It’s interesting look back from this distance. At the time, public reaction was such that it is surprising that the ninety minutes at Old Trafford was completed. UEFA and the Football Association had passed informal judgement on the events, igniting the mood around the fixture and generally keeping the media occupied for a short while. It was only a matter of time before the Thatcher government which cared little or nothing for the sport, took aim and gave their views, along with the great and good who owed their political masters the prestige of their own positions although in fairness to Peter Yarranton, he made no attempt to hide his dismay at McClair and Irwin, citing the cowardly kicking of a prostrate opponent.
The main culprits were about to enter centre stage. Inexplicably beyond a complete loss of control, referee Keith Hackett had only cautioned Winterburn and Limpar (fine number one) for their part in what was now termed ‘The Old Trafford Brawl’; both Arsenal and Manchester United were determined to take sterner action over the incident.
Unsurprisingly, Arsenal were slower than United to act in the PR stakes. The Mancunians announced that Dennis Irwin and Brian McClair had been fined, estimated to be a week’s wages. That they had escaped bookings probably helped United’s cause in ensuring that Arsenal were perceived as the main cause.
If you watch the footage, it’s patently obvious that the two United players were the antagonists. Keith Hackett missed it and set the agenda in doing so.
Graham Kelly’s headmasterly response, hoping that the club’s viewed the incident as seriously as the Football Association, seemed to be prompting Arsenal to take action as well.
So they did. Quite a lot of it as well.
It’s not hard to understand the club’s position but I’m not sure they were as cynical as I think. No surprise that players were fined. Limpar and Winterburn (fine number two) were out of pocket again, with Paul Davis, Mickey Thomas and David Rocastle also singled out. It’s noticeable that the negative aspects of the incident were consistently reported but very little ‘praise’ was handed out to the likes of Tony Adams who was in the thick of it all on peacemaking duties. If he can’t get another football job, I’m sure the UN will look favourably on him.
Graham was quick to point to the team ethic and the speed with which all the XI on the field at the time – bar David Seaman – assembled for whatever role they chose in the brawl, was very noticeable. That togetherness would yet serve the players well.

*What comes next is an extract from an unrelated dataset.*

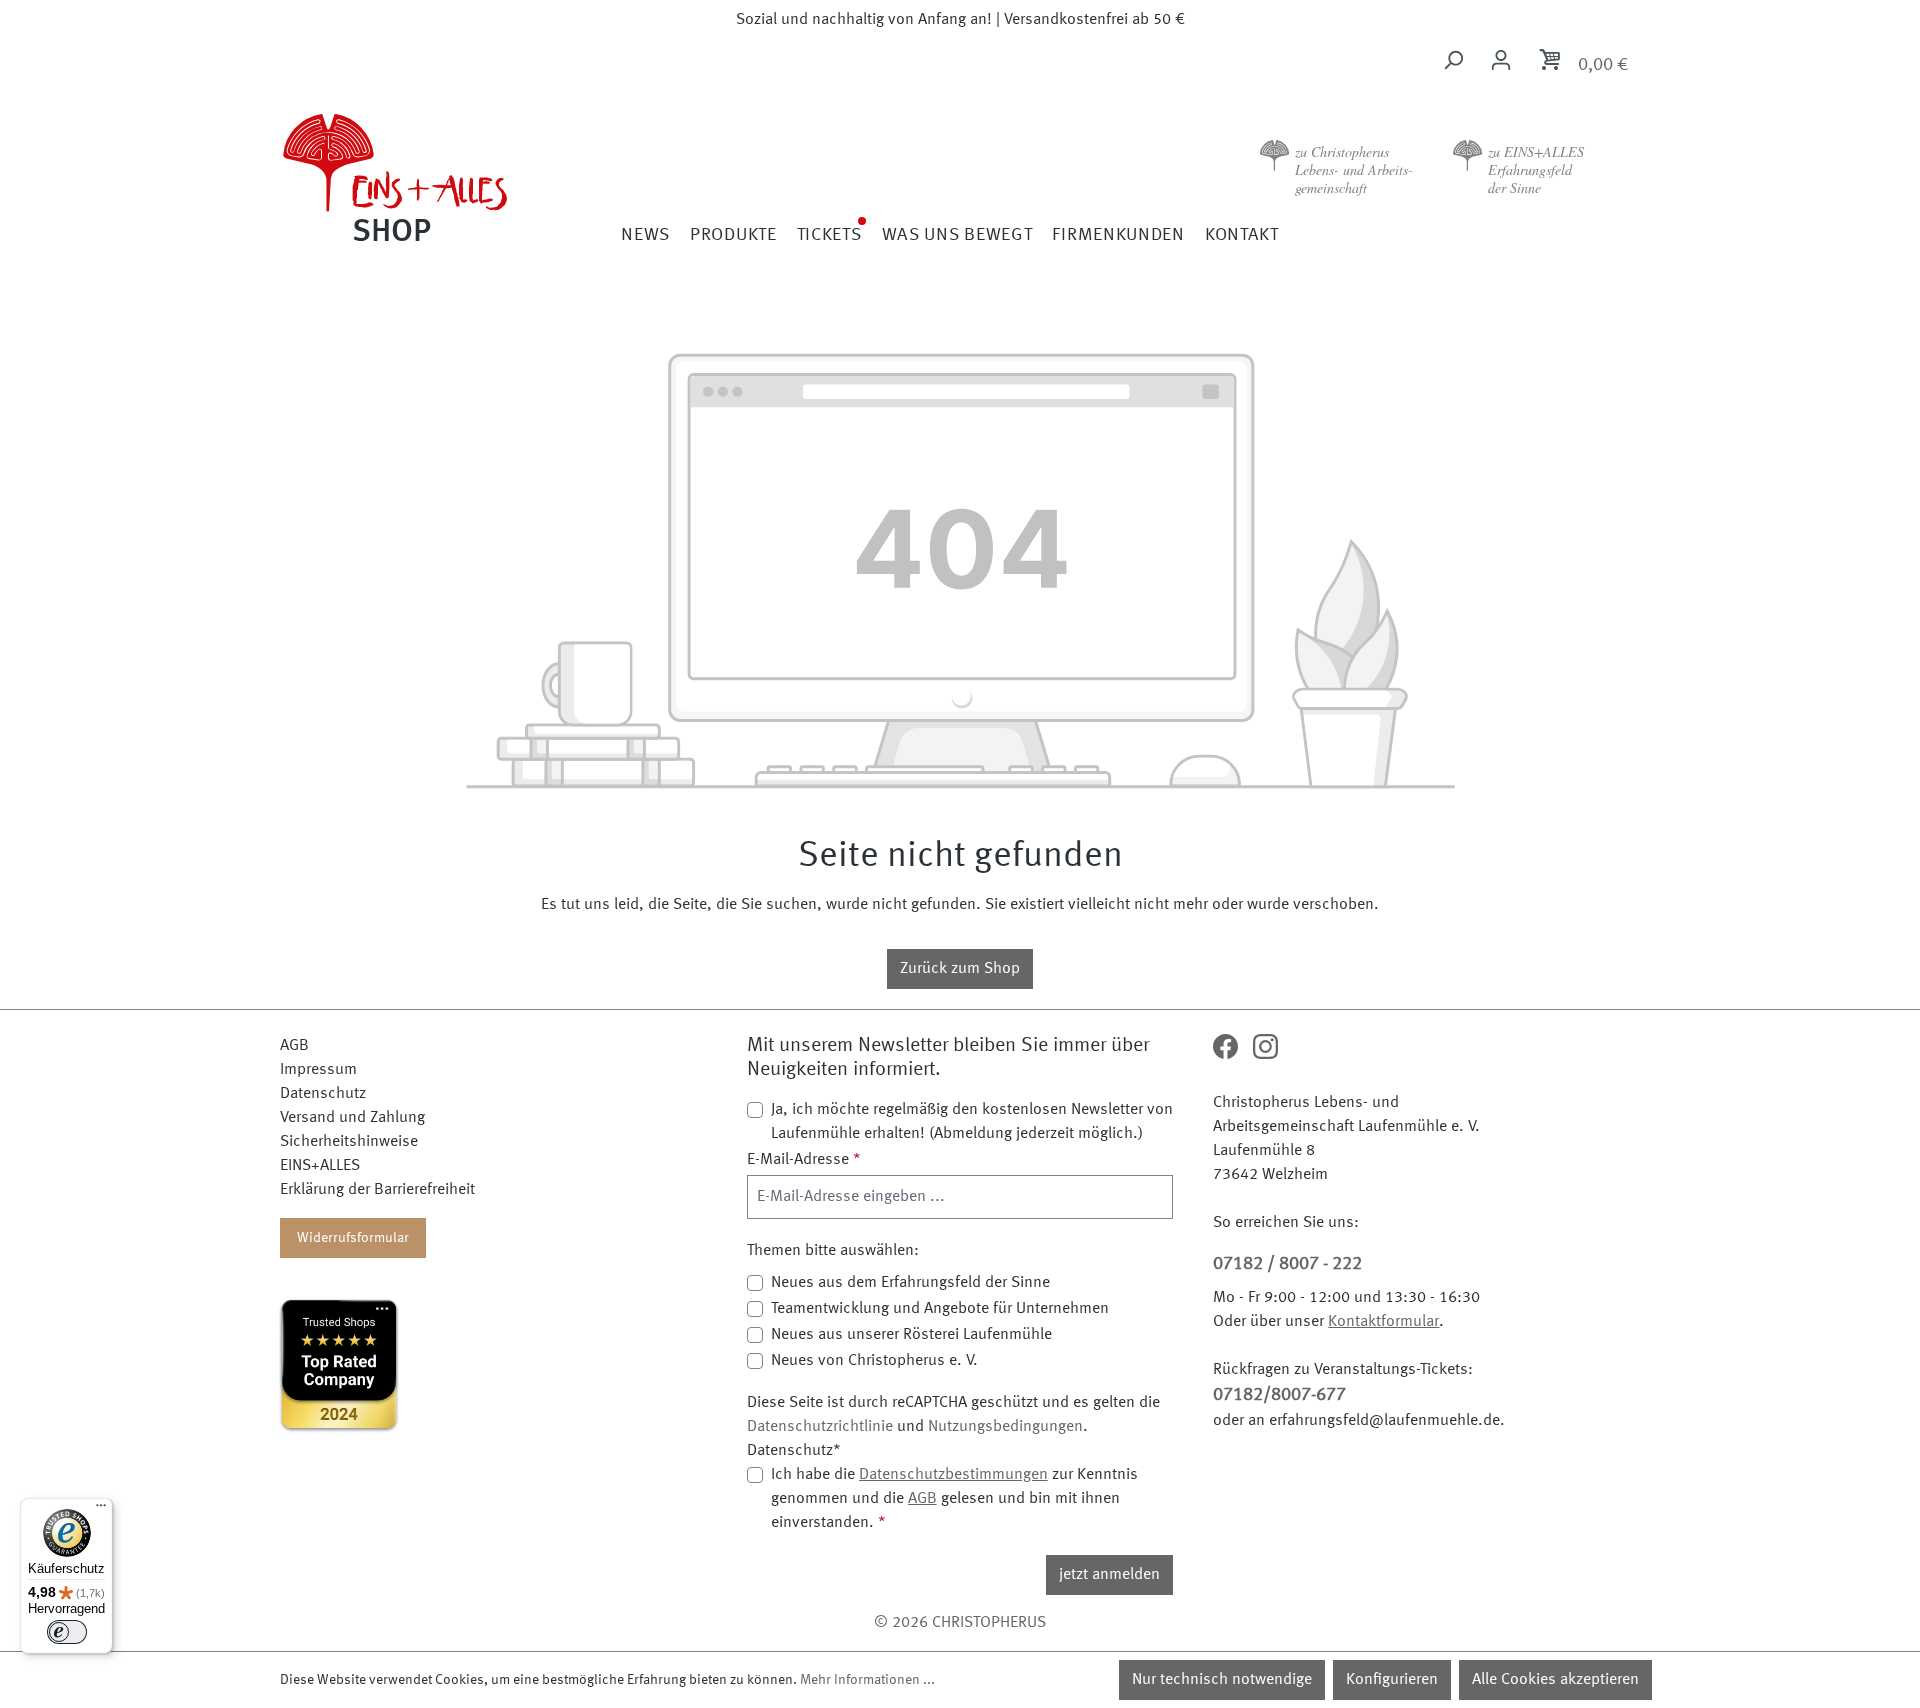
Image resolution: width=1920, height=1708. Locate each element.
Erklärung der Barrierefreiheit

Was it a symbolic gesture or a more cynical ploy by the board to try and head off the Football Association’s apparent determination to dock points? Certainly when Peter Hill-Wood spoke of Arsenal’s good name being sullied, it is impossible to imagine that this was his over-riding concern.
However, like the rest of the board, he had been around football for long enough to know an incident such as Old Trafford is usually yesterday’s chip paper and would have been were it not a repeat of the match against Norwich the previous year.
That weighed heavily on their mind and certainly ensured that the matter couldn’t be swept under the carpet. The media wasted little time in drawing other incidents into the story. Players surrounding match officials, even Paul Davis breaking Glenn Cockerill’s jaw surfaced. It was all about image.
Arsenal’s actions raised the bar for other clubs who would subsequently prove to be the best limbo dancers in the world. I can’t immediately think of a comparable fine – plenty of incidents involving the players but none where the manager’s were publicly held accountable for them.
Alex Ferguson was quick out of the blocks to criticise Arsenal, a club who had unsuccessfully tried to woo him when Don Howe was replaced. United, he claimed, had kept everything quiet, dealing with matters internally.
It was, he argued, a “disgusting act” by Arsenal. They had humiliated the players, the manager and their families in front of the world.
Ferguson wasn’t daft, he knew that Arsenal were trying to avoid the ultimate sanction from the footballing authorities and rather than being supportive of Graham, his was trying to keep the matter in the public eye and the aura of bad publicity around the club. Poorly disciplined on and off the pitch, it would seem to the outsider.
The late Howard Kendall’s view seems more genuine, highlighting the no-win situation managers found themselves in with the authorities bound to punish any attempt to get onto the pitch to calm matters? Or at least, to the lay man that’s how it appeared.
In the end, the fine stood. Within a week, Graham had announced he was not appealing against the fine. Eddie Plumley, of the grandly-named Football League Executive Staffs Association said, “He accepts he is responsible to the Board for discipline and that their action is not unreasonable.”
This on the day when Paul Ince became the third United player fined for his part in incident. As it was reported (without any sense of irony or sarcasm), “…running twenty-five yards across the pitch to shove Anders Limpar into advertising hoardings…[United’s Board] regard Arsenal as the instigators.”
Steve Curry, writing a Daily Express leader column – later confirmed in Perry Groves book – suggested that Graham instigated the strategy. Knowing that a points deduction was a very real possibility, it seems entirely plausible to think he devised it as a means of staving off anything which hampered Arsenal’s title bid.
If that was the case, it was an expensive and miserable failure.